_TASK_
Search the records for the word "target" and pick out every line that has it.

_DATA SHOWN_
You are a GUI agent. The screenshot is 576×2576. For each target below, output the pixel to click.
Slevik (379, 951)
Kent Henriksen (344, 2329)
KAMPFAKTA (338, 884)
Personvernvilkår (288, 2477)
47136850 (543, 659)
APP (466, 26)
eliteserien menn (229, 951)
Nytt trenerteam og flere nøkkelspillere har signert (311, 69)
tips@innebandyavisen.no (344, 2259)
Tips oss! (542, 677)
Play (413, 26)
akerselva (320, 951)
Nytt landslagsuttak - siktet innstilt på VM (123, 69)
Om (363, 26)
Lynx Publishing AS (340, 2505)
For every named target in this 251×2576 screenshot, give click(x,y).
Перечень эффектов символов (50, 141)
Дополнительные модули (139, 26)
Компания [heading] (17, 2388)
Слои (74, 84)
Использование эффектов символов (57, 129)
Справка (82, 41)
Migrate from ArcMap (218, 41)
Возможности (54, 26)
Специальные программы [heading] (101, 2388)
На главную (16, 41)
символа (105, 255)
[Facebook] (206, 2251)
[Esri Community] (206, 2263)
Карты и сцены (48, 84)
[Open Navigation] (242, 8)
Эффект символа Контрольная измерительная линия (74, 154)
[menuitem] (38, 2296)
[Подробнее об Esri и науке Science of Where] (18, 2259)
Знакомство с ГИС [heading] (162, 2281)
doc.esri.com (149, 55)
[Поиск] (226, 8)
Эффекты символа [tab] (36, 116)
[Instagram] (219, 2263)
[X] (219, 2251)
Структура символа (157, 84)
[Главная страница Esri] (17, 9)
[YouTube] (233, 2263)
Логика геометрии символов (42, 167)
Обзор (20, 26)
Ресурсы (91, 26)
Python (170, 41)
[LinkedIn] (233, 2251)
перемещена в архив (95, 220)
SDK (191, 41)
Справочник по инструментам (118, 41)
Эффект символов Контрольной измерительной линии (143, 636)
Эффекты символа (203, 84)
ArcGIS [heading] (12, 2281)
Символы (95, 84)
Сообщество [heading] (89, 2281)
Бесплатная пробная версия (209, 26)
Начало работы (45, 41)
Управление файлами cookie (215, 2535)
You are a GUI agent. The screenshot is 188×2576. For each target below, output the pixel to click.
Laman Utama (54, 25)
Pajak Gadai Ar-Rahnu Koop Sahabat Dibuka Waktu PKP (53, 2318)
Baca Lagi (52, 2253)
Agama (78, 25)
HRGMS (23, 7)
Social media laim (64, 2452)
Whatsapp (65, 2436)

_WRITTEN SOLUTION_
You are a GUI agent. The screenshot is 576×2576. For each target below, output the pixel to click.
For every named target in this 251×2576 screenshot, give click(x,y).
You are a GUI agent. The screenshot is 188×2576. For each target below, output the pixel to click.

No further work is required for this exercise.